Из этой мистической (так! – и каждый, кто читал «Гамлета» Выготского, должен понимать, что слово это в контексте данной работы нагружено предельно серьезным и ответственным смыслом, к которому уже и «миф» не подходит, ибо «мистериальность», о которой тут идет речь – мистериальность христианского толка, – уже совершенно иного ряда и свойства. – А.П. ) – из этой мистической реальности трагедии, – продолжает Выготский, – вырисовывается как второстепенное все остальное: образы действующих лиц, фабулы, диалоги и т. д. Все это подчиняется главному. Европейская критика (по сути дела – хочет она того или нет – по реализуемому ею способу чтения, понимания. – А.П. ) оспаривает, разлагает, переводит, борется с трагедией».

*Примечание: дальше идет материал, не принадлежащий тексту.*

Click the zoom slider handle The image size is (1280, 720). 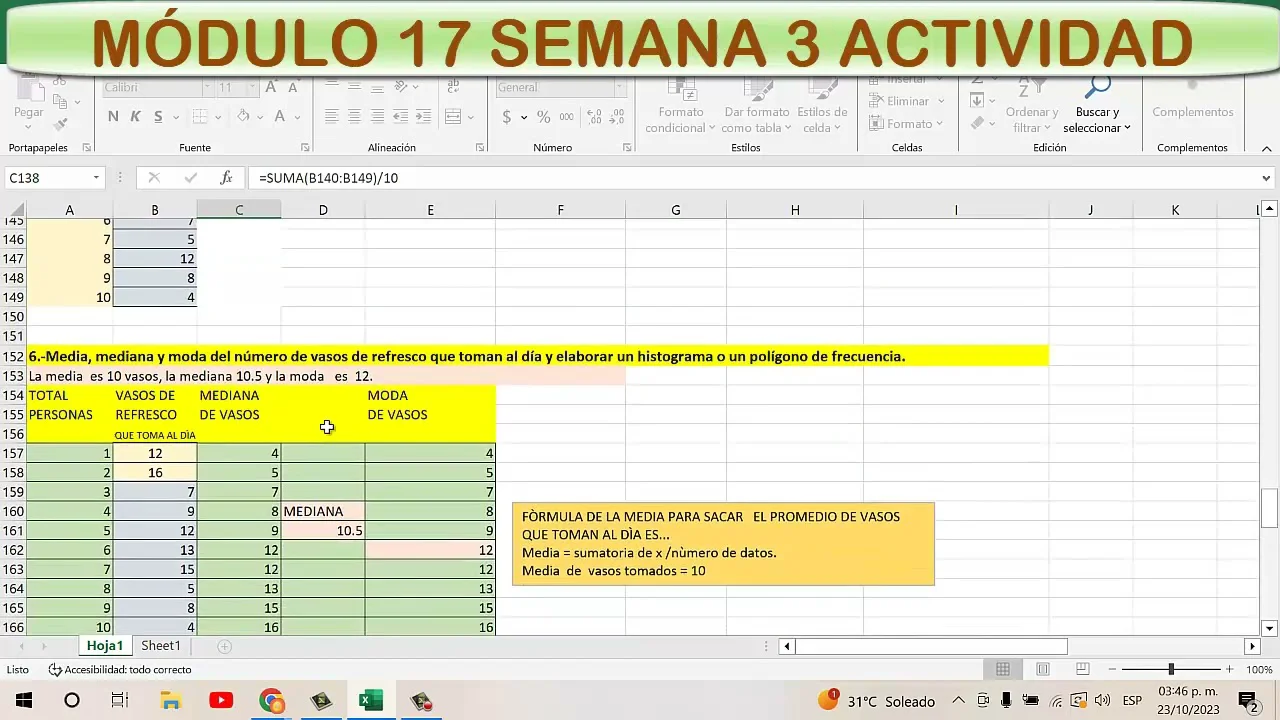click(1171, 669)
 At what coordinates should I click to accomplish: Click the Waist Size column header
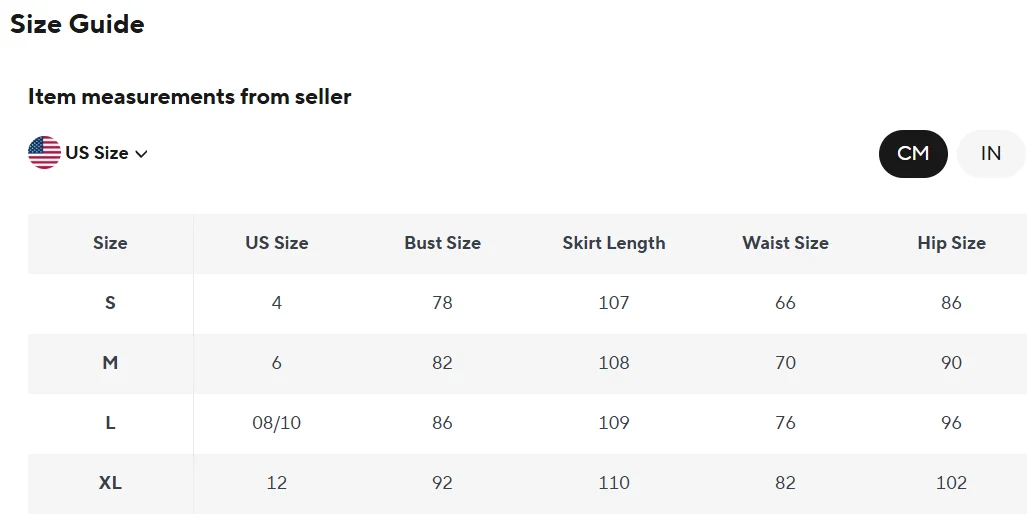click(x=785, y=243)
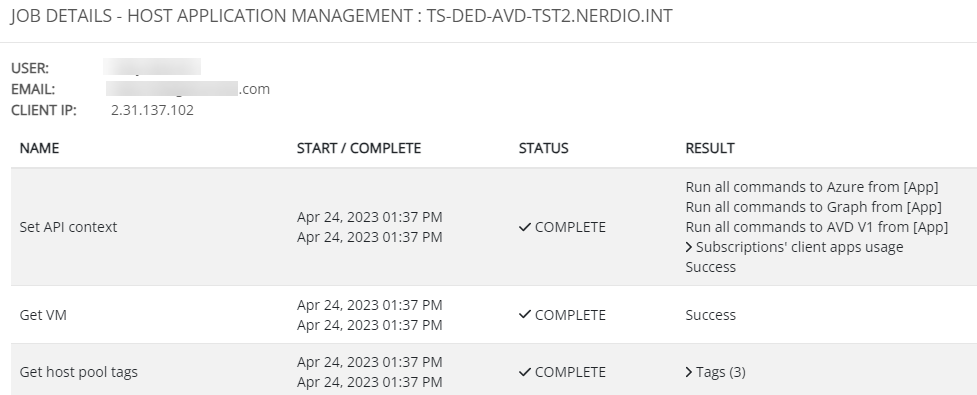Click Run all commands to AVD V1 line
This screenshot has width=977, height=395.
[x=817, y=227]
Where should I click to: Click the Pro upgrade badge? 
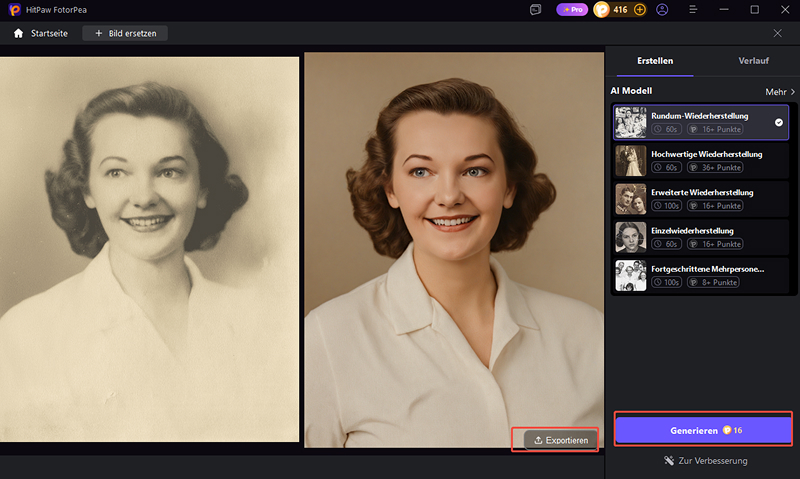pyautogui.click(x=572, y=10)
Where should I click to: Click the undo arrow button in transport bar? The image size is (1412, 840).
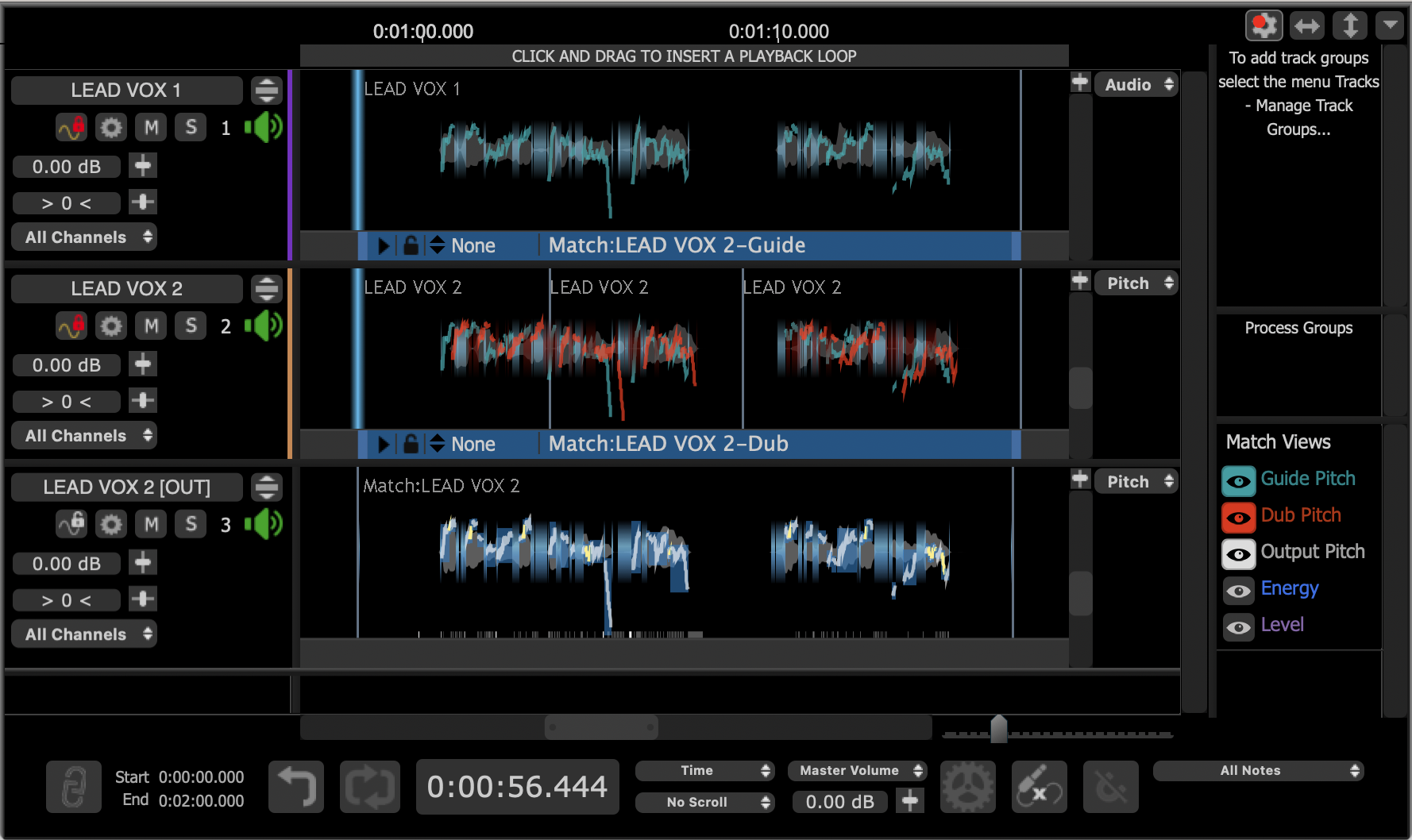pyautogui.click(x=295, y=787)
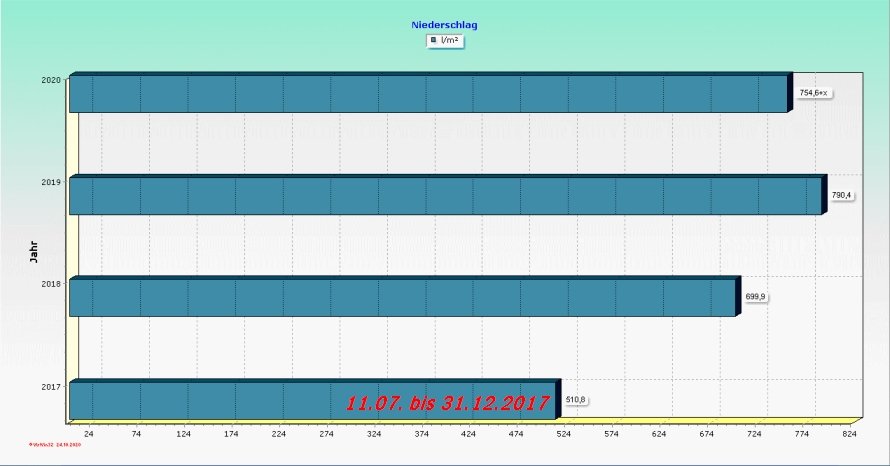Click the 2017 year axis label

point(52,386)
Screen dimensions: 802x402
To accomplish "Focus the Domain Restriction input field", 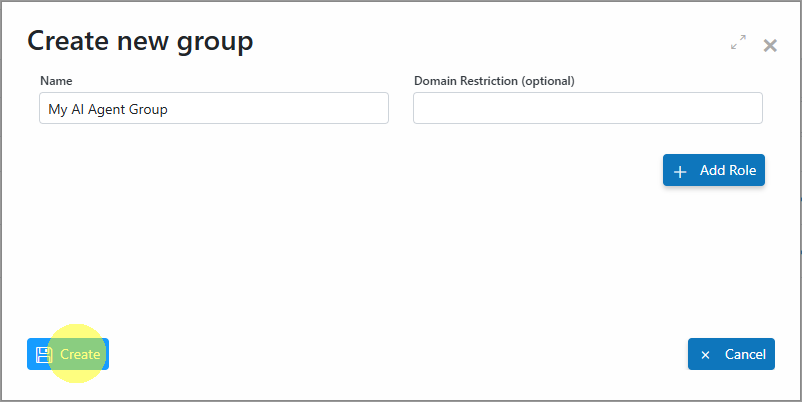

Поразительные по проницательности и точности слова! Как точно и сильно говорит тут Выготский. И следует вдуматься в эти слова Выготского, чтобы понять их во всей их парадоксальной очевидности! Обычный способ чтения и понимания по сути дела упраздняет феномен трагедии как таковой, замещая его тем или иным рациональным, редуцирующим, «объясняющим» толкованием. Этими немногими – такими, казалось бы, простыми и такими неопровержимыми словами – Выготский подписывает приговор всей прежней литературной критике, показывая ее с самого начала обреченность в ее попытке понять феномен трагедии. Но ведь, положа руку на сердце, теми же словами он подписывает приговор не только ей, но также и всей, по сути дела, психологии – и не только академической «научной», но также и «практической», равно как и самим «психопрактикам» – в их претензии на действительное понимание человека, всего человека, или: полного человека, ибо ведь и она – как бы парадоксально и невероятно, на первый взгляд, это ни звучало и что бы она при этом ни писала на своих знаменах! – и она реально «оспаривает» и «борется» (так!) с человеком – с человеком «в полном смысле слова», с «человеком трагедии», с «человеком мистерии», – и не в каком-нибудь «специальном» и «потустороннем» этой жизни смысле, но в самом, что ни на есть «посюстороннем» и имманентном ей смысле, борется с человеком как свободным и духовным существом, борется с «трагедией» – не шекспировской даже, но с трагическим и мистериальным пониманием самой жизни вообще, борется с «тайной» – не «мифом», но реальностью, последней реальностью жизни, с «тайной», которая – по слову другого трагического поэта – «одна только и дает нам жизнь!» – борется, как мог бы сказать сам Выготский, с «собственно человеческим в человеке».